I gasp. Fifty? Gale must sense my horror, and he lets out a dark chuckle. "That's nothing. You haven't been by the square, have you?" I shake my head. He pulls me left, down an alley that leads to the square in front of the Justice building. I consider dragging him straight to my mother, but curiosity gets the better of me and I let him tow me along.

When we get to the Square, I almost wish I hadn't.

It's unrecognisable. What was once a wide, open, empty space is now cluttered with various dark apparatus that give off an aura of pain and death. In the corner nearest us, stocks; in the furthest one next to the Justice building, a gallows awaits us, the noose drifting ominously in the breeze, as if beckoning. I shiver and instinctively press myself closer to Gale.

"Something, isn't it?" He murmurs.

We remain like this for a few more minutes, transfixed by the swaying of the death-rope opposite us. But Gale is bleeding too heavily, now, and the need to get him to my mother has transformed from necessary to urgent. I hurry him to Victor's Village. The walk has never been longer. Gale has never been paler.

"Gale?" My mother is standing on the porch, staring. "I told you to take it easy," she reprimands him, but her tone is soft as she helps him into the kitchen. At once, it is a flurry of activity as the table is swept bare and Gale is helped onto it. My mother and Prim transform. I am transfixed by their sudden steely resolve, their pure knowledge. I watch as Gale's shirt is torn away from his mangled flesh. Watch as they apply various salves and medicines. Gale is whey faced as he grits his teeth through the worst of the pain. In the end, it's me who begs them to give him a painkiller.

"Please," I beg. "Please. Can't you see how much pain he's in?"

Eventually, with much begging and shouting from me, they concede to give him a shot of morphling. Gale is out of it almost instantly. My mother, knowing it would be useless to convince me to leave him, goes to bed, taking Prim with her. I take my seat beside the kitchen table, knowing it will be useless to try to sleep tonight.

At around eleven, Peeta knocks tentatively on the kitchen door. I turn to face him and at once am filled with guilt – had I even told him that I was going to the woods? Concern and relief are simultaneously etched into his face, along with something I can't place – is it pain? I realise, then, that my hand is still on Gale's face. I drop it instantly. "Hey," I say lamely. He smiles.

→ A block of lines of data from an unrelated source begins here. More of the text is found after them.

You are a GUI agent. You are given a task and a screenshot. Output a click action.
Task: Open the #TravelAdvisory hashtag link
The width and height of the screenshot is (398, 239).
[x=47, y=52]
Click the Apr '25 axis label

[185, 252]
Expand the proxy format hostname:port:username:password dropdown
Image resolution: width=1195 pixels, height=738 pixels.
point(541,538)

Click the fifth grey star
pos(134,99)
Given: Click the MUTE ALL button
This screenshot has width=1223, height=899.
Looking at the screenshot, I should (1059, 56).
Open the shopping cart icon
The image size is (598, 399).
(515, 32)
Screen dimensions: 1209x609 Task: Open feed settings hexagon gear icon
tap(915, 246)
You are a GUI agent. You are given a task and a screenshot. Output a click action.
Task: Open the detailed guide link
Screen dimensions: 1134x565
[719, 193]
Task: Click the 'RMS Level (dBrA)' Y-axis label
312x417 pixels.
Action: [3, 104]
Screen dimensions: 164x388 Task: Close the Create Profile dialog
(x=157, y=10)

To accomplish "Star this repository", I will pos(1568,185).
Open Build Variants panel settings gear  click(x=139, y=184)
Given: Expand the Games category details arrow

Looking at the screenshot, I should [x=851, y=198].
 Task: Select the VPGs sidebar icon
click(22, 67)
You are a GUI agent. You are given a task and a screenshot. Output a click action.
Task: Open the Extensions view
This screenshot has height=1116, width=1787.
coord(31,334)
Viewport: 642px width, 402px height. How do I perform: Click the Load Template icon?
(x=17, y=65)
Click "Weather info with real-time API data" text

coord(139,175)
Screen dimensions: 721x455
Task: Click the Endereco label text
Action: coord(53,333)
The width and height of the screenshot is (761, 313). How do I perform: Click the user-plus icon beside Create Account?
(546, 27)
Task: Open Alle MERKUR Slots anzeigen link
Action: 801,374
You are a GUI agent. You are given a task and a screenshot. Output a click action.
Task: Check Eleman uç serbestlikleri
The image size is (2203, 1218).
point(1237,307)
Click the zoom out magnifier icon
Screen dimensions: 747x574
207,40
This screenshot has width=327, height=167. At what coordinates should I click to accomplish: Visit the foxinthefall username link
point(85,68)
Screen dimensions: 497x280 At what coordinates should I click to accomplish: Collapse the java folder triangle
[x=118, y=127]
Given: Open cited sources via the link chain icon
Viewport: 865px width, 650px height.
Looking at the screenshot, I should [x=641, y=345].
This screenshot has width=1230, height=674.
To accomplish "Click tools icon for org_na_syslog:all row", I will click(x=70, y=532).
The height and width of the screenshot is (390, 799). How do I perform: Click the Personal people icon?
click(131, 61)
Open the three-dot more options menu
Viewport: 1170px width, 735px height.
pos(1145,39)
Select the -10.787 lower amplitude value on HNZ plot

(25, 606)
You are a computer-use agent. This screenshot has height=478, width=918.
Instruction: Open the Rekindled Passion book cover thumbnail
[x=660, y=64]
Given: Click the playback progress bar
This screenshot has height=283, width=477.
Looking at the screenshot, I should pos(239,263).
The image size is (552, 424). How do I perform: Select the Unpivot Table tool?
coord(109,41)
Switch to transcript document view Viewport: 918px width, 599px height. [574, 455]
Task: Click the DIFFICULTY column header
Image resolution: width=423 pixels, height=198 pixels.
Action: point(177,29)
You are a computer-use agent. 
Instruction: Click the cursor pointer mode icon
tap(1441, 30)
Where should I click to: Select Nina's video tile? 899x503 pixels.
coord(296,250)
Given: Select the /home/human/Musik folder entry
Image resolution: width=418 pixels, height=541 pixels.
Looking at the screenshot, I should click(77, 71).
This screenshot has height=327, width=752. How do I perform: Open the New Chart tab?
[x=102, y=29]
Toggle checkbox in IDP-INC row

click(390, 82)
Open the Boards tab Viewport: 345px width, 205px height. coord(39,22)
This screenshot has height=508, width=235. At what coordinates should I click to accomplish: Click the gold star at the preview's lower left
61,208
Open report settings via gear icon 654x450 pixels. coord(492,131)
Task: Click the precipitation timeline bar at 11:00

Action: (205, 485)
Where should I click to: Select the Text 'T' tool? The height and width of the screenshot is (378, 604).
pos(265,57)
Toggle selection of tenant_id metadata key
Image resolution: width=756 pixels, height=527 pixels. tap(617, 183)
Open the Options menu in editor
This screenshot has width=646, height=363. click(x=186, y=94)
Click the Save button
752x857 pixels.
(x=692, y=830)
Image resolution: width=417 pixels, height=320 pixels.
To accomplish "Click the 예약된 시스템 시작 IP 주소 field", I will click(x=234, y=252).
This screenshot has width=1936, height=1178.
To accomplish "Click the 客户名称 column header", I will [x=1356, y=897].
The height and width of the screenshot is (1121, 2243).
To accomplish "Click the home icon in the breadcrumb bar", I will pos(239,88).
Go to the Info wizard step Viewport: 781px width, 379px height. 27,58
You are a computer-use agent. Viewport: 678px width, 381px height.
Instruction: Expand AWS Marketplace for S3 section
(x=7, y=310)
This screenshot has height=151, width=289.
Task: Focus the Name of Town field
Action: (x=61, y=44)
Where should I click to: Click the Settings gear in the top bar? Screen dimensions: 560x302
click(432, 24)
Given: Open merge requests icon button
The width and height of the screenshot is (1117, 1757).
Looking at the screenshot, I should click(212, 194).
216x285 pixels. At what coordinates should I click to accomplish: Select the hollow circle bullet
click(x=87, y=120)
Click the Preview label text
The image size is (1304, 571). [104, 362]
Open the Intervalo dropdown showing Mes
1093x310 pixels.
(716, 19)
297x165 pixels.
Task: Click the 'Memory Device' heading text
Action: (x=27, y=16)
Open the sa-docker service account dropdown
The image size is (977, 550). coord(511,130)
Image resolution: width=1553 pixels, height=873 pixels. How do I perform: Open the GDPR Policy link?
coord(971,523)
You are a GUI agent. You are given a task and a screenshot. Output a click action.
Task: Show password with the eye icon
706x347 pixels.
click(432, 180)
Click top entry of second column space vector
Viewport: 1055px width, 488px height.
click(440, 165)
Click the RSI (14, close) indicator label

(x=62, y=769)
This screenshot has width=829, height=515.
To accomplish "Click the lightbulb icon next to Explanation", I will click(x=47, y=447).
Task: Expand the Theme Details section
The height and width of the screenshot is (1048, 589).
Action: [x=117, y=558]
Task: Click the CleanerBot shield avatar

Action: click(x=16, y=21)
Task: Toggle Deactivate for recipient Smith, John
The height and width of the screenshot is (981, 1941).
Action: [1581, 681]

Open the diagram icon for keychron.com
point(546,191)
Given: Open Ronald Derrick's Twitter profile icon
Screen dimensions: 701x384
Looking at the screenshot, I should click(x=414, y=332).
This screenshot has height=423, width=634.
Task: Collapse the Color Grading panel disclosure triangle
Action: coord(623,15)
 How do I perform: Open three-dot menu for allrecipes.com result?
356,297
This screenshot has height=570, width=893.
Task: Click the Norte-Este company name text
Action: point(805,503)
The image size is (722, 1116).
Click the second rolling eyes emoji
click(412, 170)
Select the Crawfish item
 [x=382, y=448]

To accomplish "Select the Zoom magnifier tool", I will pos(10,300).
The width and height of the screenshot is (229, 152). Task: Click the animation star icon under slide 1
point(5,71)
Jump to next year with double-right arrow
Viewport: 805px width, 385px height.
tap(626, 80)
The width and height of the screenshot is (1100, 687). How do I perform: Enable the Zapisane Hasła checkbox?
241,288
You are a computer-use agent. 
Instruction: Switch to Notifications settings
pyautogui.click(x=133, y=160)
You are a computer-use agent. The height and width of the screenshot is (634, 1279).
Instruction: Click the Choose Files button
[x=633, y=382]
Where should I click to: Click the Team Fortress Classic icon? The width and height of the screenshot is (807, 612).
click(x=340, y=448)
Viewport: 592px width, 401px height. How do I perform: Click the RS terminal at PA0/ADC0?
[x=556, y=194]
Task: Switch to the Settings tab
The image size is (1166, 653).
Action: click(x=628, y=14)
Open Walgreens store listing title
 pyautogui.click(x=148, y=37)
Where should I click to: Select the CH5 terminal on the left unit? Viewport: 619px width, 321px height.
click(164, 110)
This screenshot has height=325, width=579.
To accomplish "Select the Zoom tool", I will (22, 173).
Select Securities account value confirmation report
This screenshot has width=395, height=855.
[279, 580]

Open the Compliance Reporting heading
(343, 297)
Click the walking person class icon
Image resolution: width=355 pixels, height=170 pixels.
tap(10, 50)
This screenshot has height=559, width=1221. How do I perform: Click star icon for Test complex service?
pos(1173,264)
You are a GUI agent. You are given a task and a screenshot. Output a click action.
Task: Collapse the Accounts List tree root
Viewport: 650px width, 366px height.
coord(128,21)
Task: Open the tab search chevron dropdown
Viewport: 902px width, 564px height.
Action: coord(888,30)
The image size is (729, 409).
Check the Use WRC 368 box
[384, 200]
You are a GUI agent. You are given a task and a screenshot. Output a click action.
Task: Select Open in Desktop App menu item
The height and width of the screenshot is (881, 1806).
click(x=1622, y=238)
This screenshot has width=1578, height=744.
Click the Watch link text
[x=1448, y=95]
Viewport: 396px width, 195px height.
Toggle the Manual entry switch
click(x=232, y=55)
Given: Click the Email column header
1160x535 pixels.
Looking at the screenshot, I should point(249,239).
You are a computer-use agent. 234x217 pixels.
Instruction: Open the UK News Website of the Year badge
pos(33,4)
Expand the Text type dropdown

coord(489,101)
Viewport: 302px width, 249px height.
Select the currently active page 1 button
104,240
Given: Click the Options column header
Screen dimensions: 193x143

"Hey," he replies softly. He limps his way over to me and takes my face in his hands, leaning down to kiss me. Our lips are almost touching when Gale moans. In an instant, my hands are at his face, stroking him gently back into oblivion. It isn't until I hear Peeta sigh that I realise what it is I've done. "I'm going to bed." He says. Guilt floods me once again, and I stand, desperate to make him stay.

"Peeta - "

"Catnip?"

Gale's voice is foggy as he fights through the haze of painkillers. I sit down and squeeze his hand gently. "I'm here, Gale." And for the first time, I really am there, no longer distracted by thoughts of Peeta or training or Snow's sudden interest in the district.

"What happened to us, hmm?" I squirm at this, the thought that's been occupying the forefront of my mind for most of the evening finally aired. Gale laughs sadly. "And what happened to _you_, Catnip? What about never getting married? Was it all lies?" His usual eloquence is marred slightly by the strength of the morphling, but his words do not fail to cut me straight to the bone nonetheless. All of a sudden, I want to tell him that it is all lies, to beg for his forgiveness. But I can't. Peeta's face appears in my mind, his eyes so filled with love and kindness that I have to shut my own as guilt consumes me.

"I don't know, Gale," I choke out as honestly as I can. "I guess… it's not so much about what I wanted as… what I need." My words surprise even me; is this true? At what point did this relationship with Peeta become what I needed, trumping even my long standing friendship with Gale?

"You don't need me anymore?"

Gale's voice is so filled with sadness that I cannot stop myself from leaning forwards, placing my face mere inches from his as I gently brush his hair out of his eyes. "I'll always need you."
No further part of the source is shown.